WHAT IS NEEDED:
In the listing below, locate the lines that hold "agent" and copy them.

INPUT DATA:
==*==
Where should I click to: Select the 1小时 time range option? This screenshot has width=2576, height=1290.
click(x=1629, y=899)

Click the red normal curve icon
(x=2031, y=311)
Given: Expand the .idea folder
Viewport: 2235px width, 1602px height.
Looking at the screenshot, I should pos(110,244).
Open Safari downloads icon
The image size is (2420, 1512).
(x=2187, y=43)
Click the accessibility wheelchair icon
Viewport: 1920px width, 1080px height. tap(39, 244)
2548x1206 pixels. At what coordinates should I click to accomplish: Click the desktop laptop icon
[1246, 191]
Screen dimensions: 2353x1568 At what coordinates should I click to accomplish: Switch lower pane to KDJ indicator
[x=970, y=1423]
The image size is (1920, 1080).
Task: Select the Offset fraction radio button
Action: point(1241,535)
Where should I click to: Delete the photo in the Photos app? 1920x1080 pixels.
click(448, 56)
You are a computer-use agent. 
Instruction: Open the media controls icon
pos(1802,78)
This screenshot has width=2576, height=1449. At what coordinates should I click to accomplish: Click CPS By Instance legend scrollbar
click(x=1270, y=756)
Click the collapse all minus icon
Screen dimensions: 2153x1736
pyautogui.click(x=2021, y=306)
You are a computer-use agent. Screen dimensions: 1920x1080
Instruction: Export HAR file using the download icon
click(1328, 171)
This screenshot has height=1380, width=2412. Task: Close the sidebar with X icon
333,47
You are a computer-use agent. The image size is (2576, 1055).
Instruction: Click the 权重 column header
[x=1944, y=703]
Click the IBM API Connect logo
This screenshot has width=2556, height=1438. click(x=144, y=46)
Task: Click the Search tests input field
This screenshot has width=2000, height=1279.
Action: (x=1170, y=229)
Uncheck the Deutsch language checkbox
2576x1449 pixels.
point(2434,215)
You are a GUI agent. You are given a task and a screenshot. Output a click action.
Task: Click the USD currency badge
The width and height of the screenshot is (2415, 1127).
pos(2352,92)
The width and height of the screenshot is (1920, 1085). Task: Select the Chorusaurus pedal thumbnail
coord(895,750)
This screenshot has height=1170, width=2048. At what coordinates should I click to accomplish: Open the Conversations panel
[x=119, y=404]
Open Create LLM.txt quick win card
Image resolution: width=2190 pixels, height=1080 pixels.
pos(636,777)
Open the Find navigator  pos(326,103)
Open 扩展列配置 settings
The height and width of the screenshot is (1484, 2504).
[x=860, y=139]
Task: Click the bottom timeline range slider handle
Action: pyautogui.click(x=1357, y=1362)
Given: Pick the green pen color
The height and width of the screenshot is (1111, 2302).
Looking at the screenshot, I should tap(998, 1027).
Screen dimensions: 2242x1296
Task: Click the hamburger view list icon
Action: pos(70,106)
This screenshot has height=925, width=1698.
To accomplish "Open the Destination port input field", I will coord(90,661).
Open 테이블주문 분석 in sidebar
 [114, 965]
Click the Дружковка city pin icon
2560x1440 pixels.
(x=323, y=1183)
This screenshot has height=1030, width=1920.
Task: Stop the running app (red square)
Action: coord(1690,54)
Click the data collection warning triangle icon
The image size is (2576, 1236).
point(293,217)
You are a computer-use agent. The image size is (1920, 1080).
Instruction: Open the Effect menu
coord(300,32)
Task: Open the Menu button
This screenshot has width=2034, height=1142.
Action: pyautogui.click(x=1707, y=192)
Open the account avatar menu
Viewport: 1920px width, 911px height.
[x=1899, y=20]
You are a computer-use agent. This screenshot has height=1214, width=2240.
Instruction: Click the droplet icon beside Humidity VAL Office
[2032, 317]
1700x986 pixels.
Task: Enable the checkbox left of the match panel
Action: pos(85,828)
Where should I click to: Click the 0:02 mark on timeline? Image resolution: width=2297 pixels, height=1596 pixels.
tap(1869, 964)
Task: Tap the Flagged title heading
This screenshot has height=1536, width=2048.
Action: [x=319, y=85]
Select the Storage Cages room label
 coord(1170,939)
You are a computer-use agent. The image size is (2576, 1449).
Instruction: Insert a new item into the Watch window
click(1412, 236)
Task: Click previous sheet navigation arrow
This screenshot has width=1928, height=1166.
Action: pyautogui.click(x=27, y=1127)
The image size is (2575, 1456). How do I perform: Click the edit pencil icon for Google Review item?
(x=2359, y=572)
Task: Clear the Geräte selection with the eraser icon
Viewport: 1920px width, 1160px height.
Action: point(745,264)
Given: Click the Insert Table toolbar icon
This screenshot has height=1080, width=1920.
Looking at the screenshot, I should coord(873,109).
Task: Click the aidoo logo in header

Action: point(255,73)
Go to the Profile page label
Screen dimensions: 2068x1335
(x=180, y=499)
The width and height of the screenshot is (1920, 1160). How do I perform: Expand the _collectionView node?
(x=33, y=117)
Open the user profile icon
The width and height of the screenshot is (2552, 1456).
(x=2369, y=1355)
==*==
ANSWER SECTION:
You are a computer-use agent. 
You are a computer-use agent. Screen dimensions: 1920x1080
You are a computer-use agent. The image size is (2576, 1055).
You are a GUI agent. You are given a task and a screenshot. Output a click action.
You are a computer-use agent. The image size is (1920, 1080).
You are a computer-use agent. This screenshot has height=1214, width=2240.
You are a computer-use agent. The image size is (2576, 1449).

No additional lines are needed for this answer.